* _STORED ROWS_:
--------
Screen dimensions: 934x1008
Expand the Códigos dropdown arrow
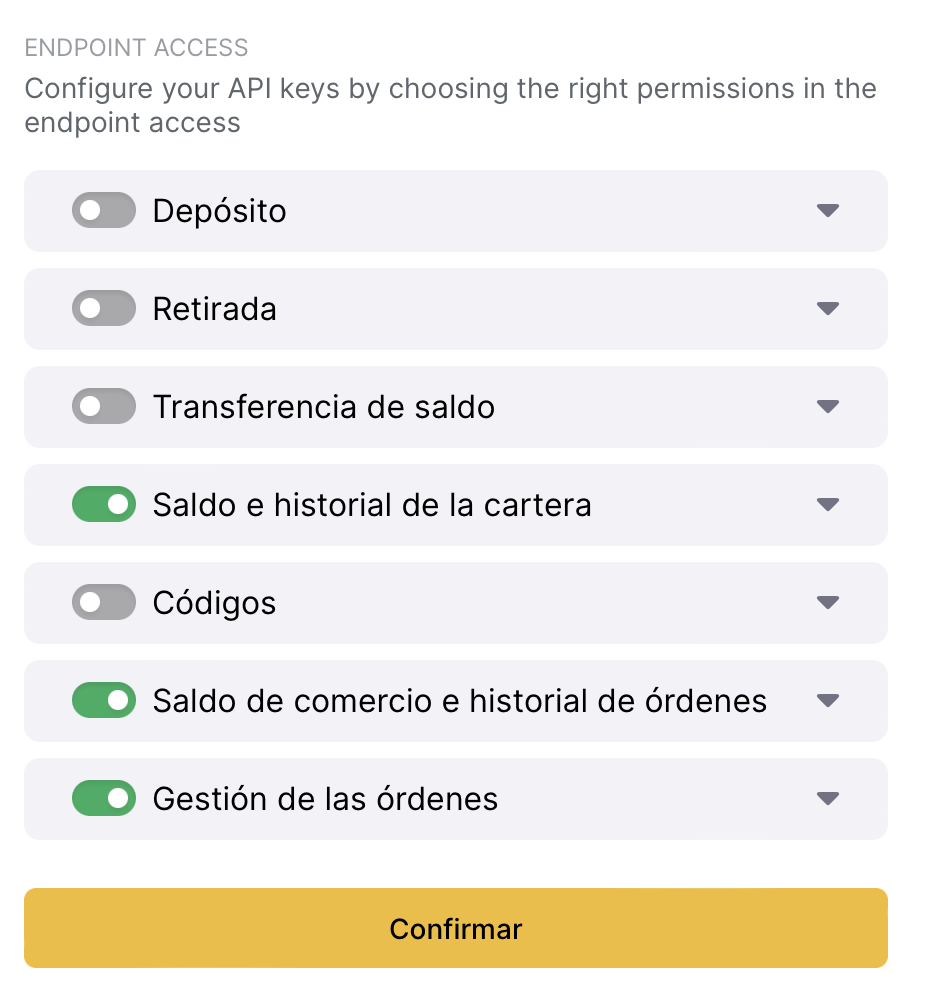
--------
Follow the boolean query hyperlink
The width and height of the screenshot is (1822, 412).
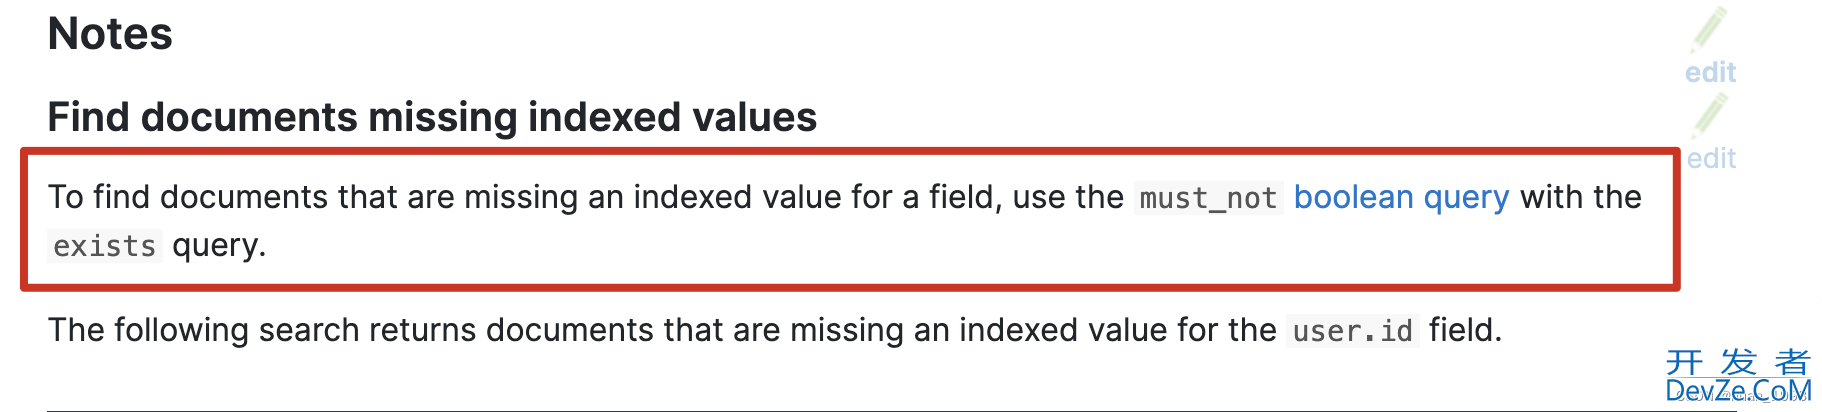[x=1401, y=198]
--------
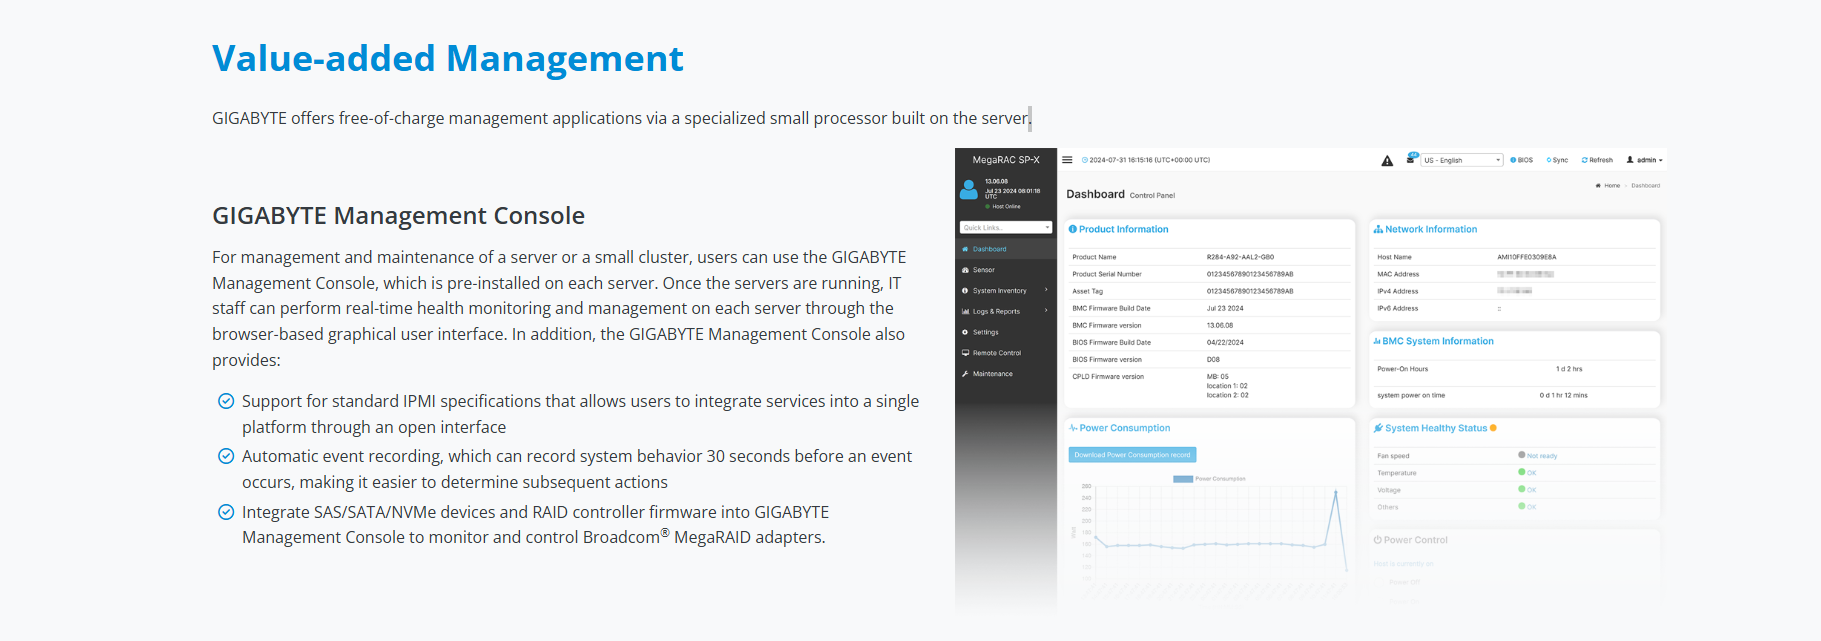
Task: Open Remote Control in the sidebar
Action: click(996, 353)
--------
* _REQUEST_: Return word for word the part of the records that opens with the line containing "Screen dimensions: 934x1008" and closes with the line containing "Expand the Códigos dropdown arrow", including both of those lines.

* _WRITTEN RESPONSE_:
Screen dimensions: 934x1008
Expand the Códigos dropdown arrow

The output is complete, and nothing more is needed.